It is still accounted undecent for widows to marry within a yeare (I thinke) Dr. Tayler sayes, because in that time the husbands body may be presumed to be rotten.[1]

Insert out of the Calender of ye old Ovids Fastorum that I have lent to Dr. Goad, the remarqueable observations as to the Weather.

There is a proverb in Welsh of great antiquity, sc.

Haf hyd gatan
Gaiaf hyd Fay.

That is, if it be somerly weather till the Kalends of January, it will be winterly weather to the Kalends of May. They look upon this as an Oracle.[2]

Democritus talem futuram hiemem arbitratur, qualis fuerit brumæ dies, & circa eum term. item solstitio aestatem.—Plin. lib. 18, cap. 26.


[Holy Bread.]

——Cui cum cereale sacerdos
Imponit libum farraq. mixta sale.—[Fasti, i. 127, 128.]
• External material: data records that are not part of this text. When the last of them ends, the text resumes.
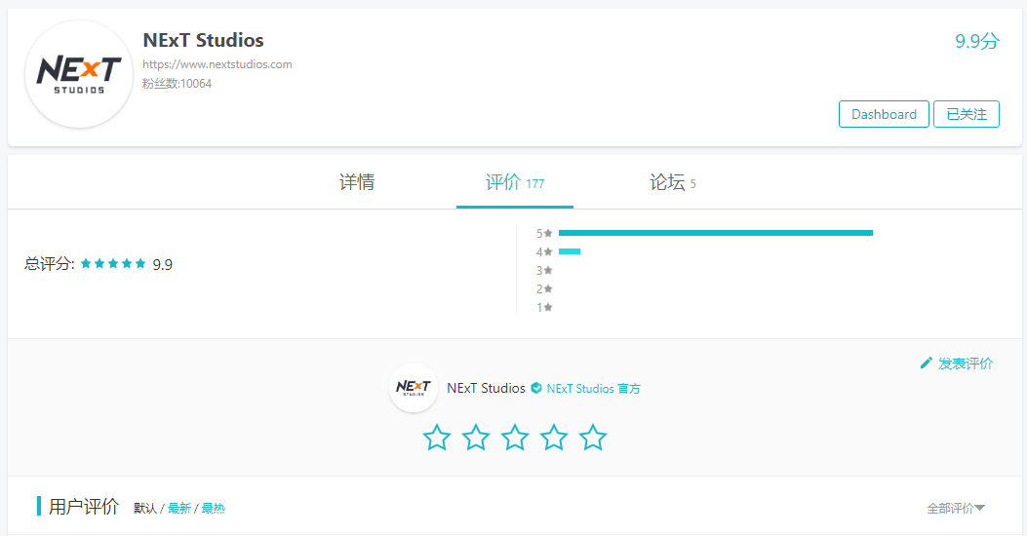
Task: Expand the 全部评价 filter dropdown
Action: pyautogui.click(x=956, y=508)
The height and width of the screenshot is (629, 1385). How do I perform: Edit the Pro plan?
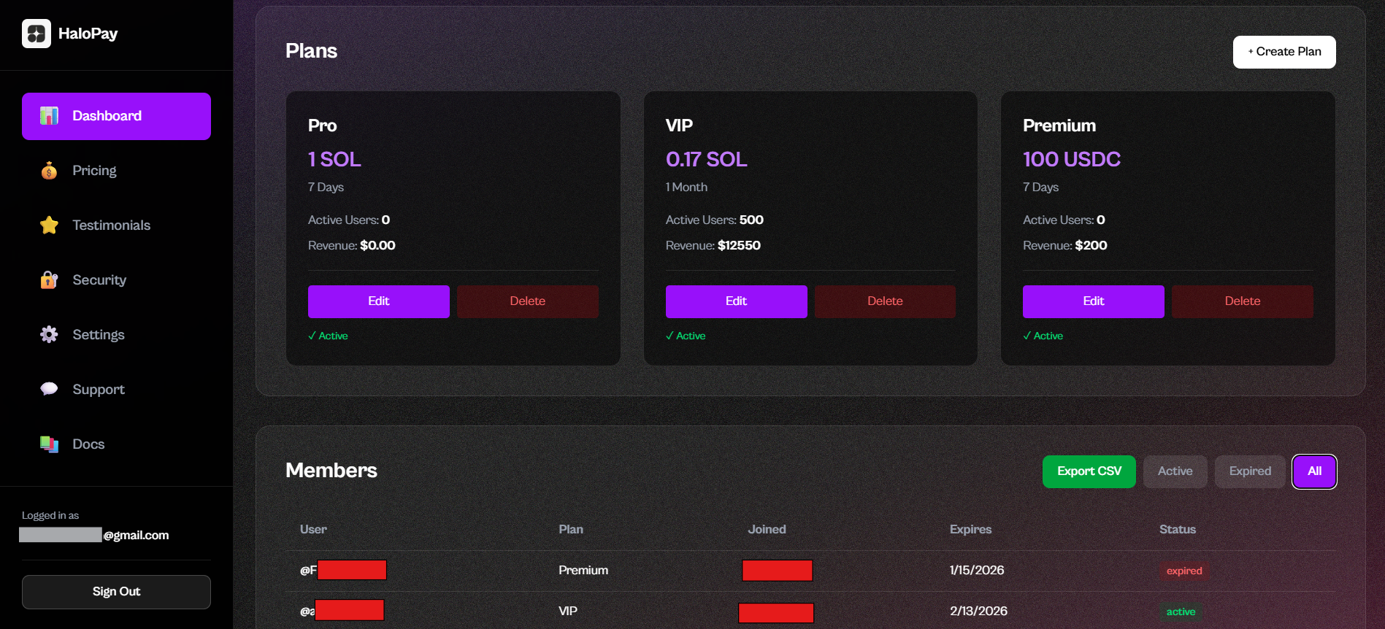378,301
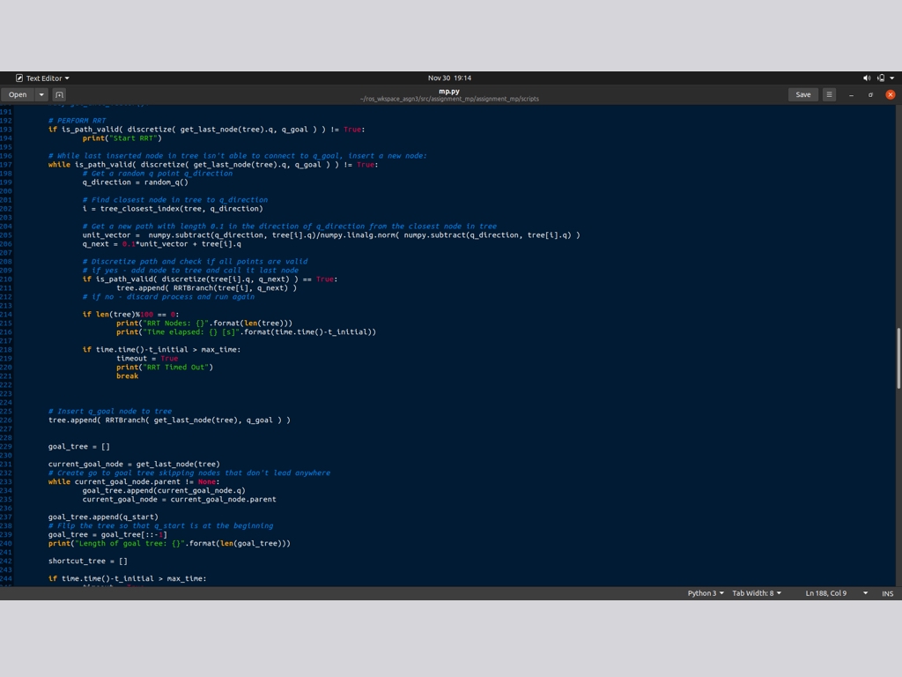Screen dimensions: 902x677
Task: Click the system power menu arrow
Action: coord(893,78)
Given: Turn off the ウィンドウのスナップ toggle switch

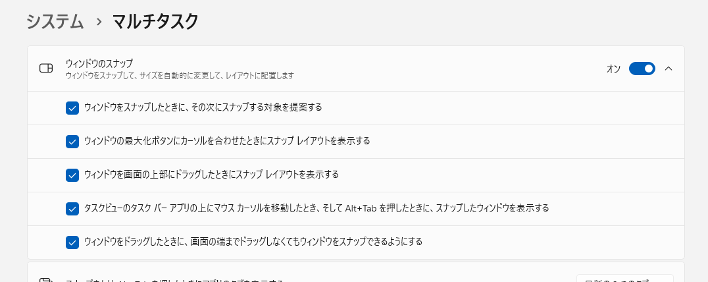Looking at the screenshot, I should point(642,69).
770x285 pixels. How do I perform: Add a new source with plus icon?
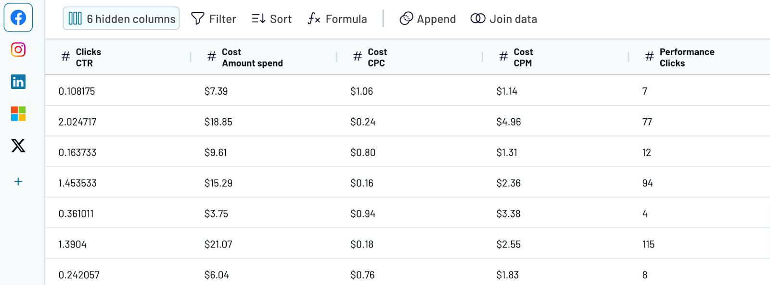coord(18,182)
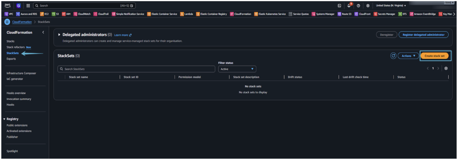This screenshot has width=458, height=160.
Task: Click the Create stack set button
Action: pos(434,56)
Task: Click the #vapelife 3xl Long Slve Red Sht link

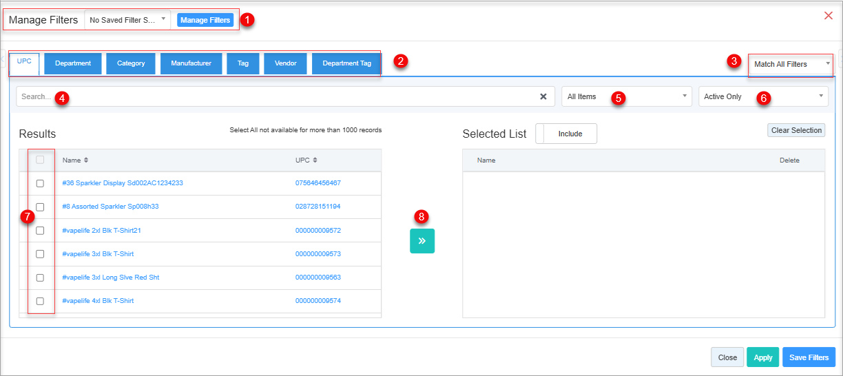Action: (x=110, y=278)
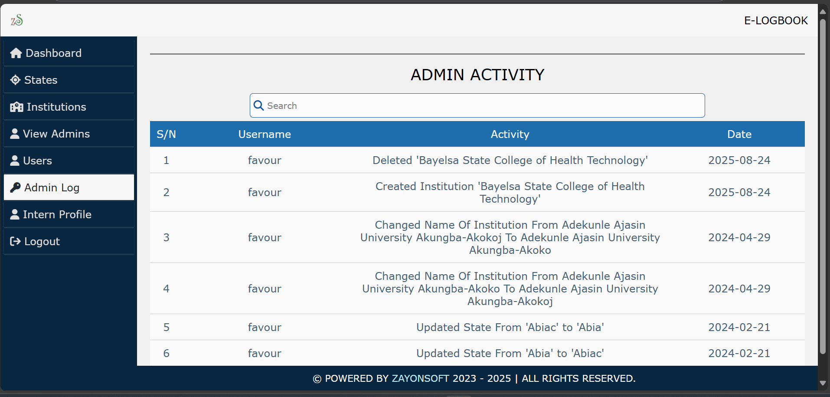The image size is (830, 397).
Task: Click the Activity column header
Action: click(510, 134)
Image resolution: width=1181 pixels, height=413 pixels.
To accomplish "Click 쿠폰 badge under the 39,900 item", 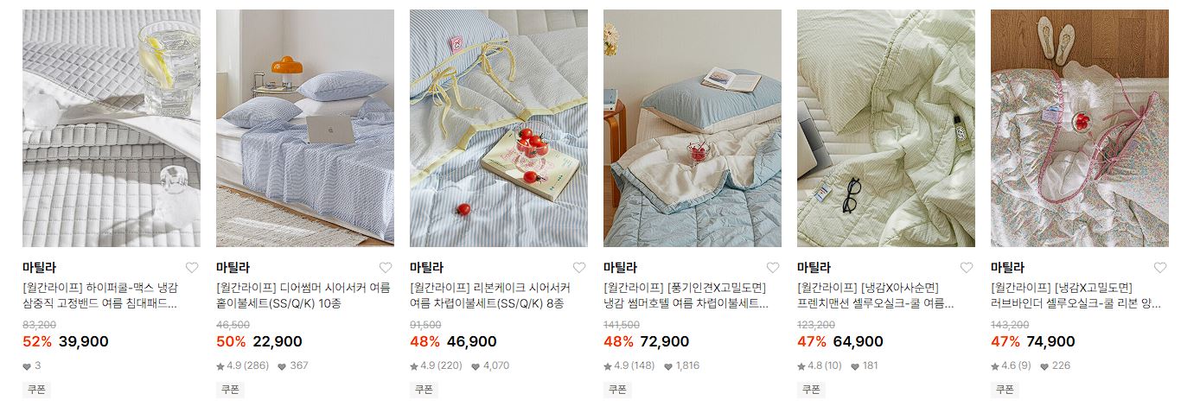I will pos(36,389).

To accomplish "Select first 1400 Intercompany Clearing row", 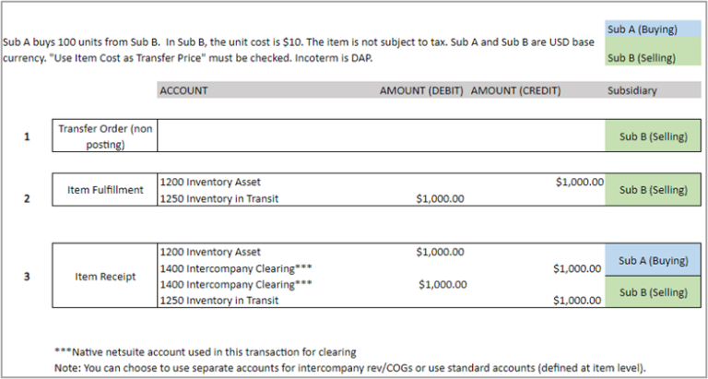I will tap(236, 268).
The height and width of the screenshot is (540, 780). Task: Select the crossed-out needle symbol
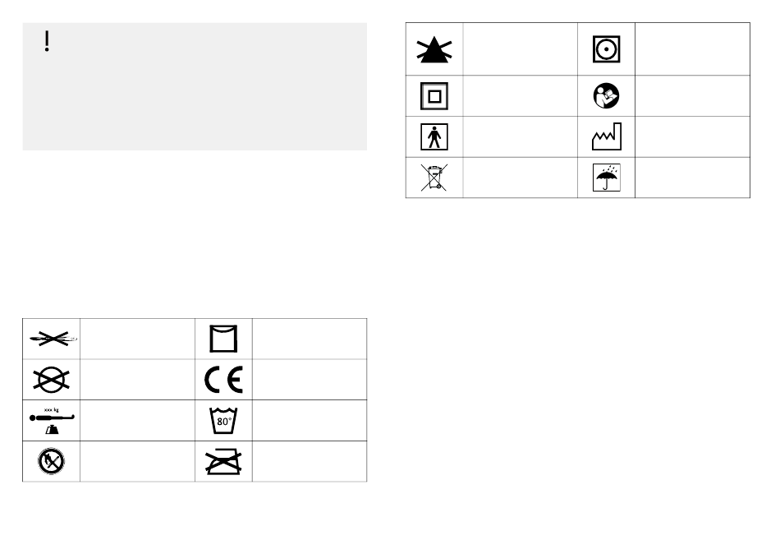(52, 339)
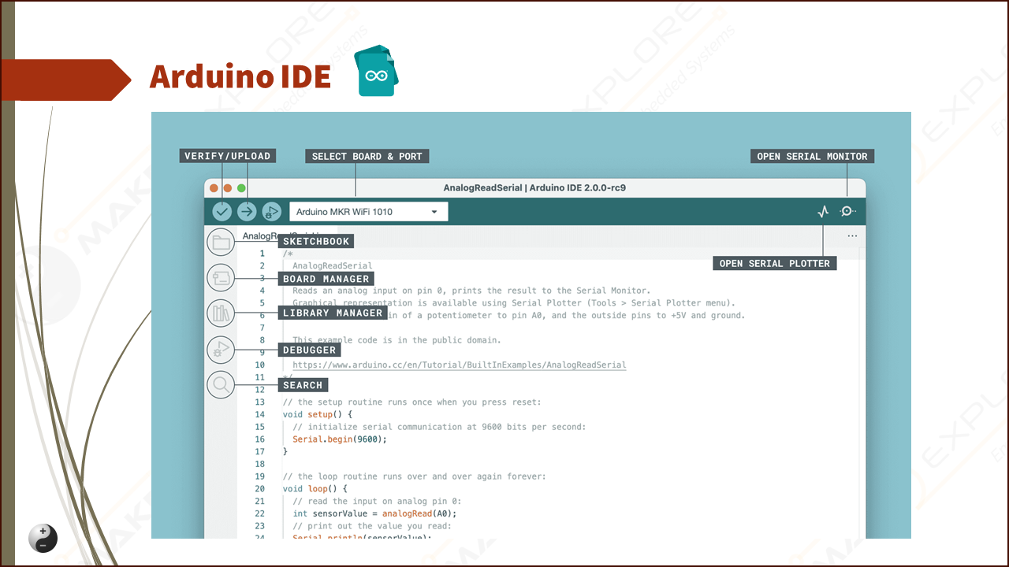The image size is (1009, 567).
Task: Open the AnalogReadSerial tutorial URL in the comment
Action: coord(459,365)
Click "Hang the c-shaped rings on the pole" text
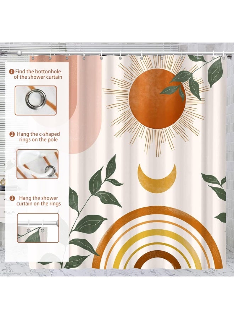The height and width of the screenshot is (319, 234). (38, 137)
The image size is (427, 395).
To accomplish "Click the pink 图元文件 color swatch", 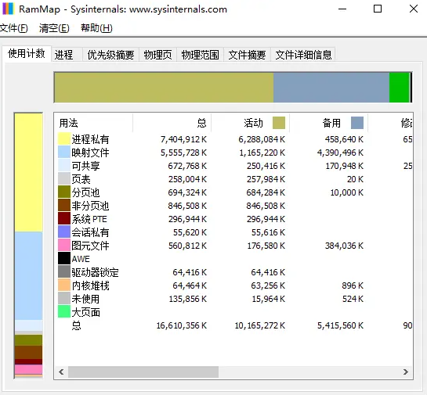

Libum[3] is a cake made of Honey (sugar is a nouvelle, since ye discovery of America), meale, and oyle. Hence I suppose are derived our Cimnells; also ye Wafer.—N.B.

Utq. Sacerdotis fugitivus, liba recuso.—Horace, Ep. [Lib. 1, x. 10.]

"Kichell is a cake, which Horace calleth Libum, and with us is called a God's Kichell, because Godfathers and Godmothers used commonly to give one of them to their God-children, when they asked blessing."[4] This word is in the Sompner's tale, fol. 39, p. 1.

I knew an usher of Winchester-schoole whose name was Kichell.

Ibidem Wastell bread (libellus) fine Cymnell.

"Pain benist, Holy bread such as is used in Churches in Catholick countries."[5]

  1. [See Coote's "Romans of Britain," pp. 288-291.—Ed.]
  2. [See Swainson's "Weather Folk-Lore," pp. 20-24.—Ed.]
  3. [See Appendix and p. 14.]
  4. Exposition of hard words in Chaucer, by Mr. [Francis] Thinne.
  5. Cotgrave's Dictionare.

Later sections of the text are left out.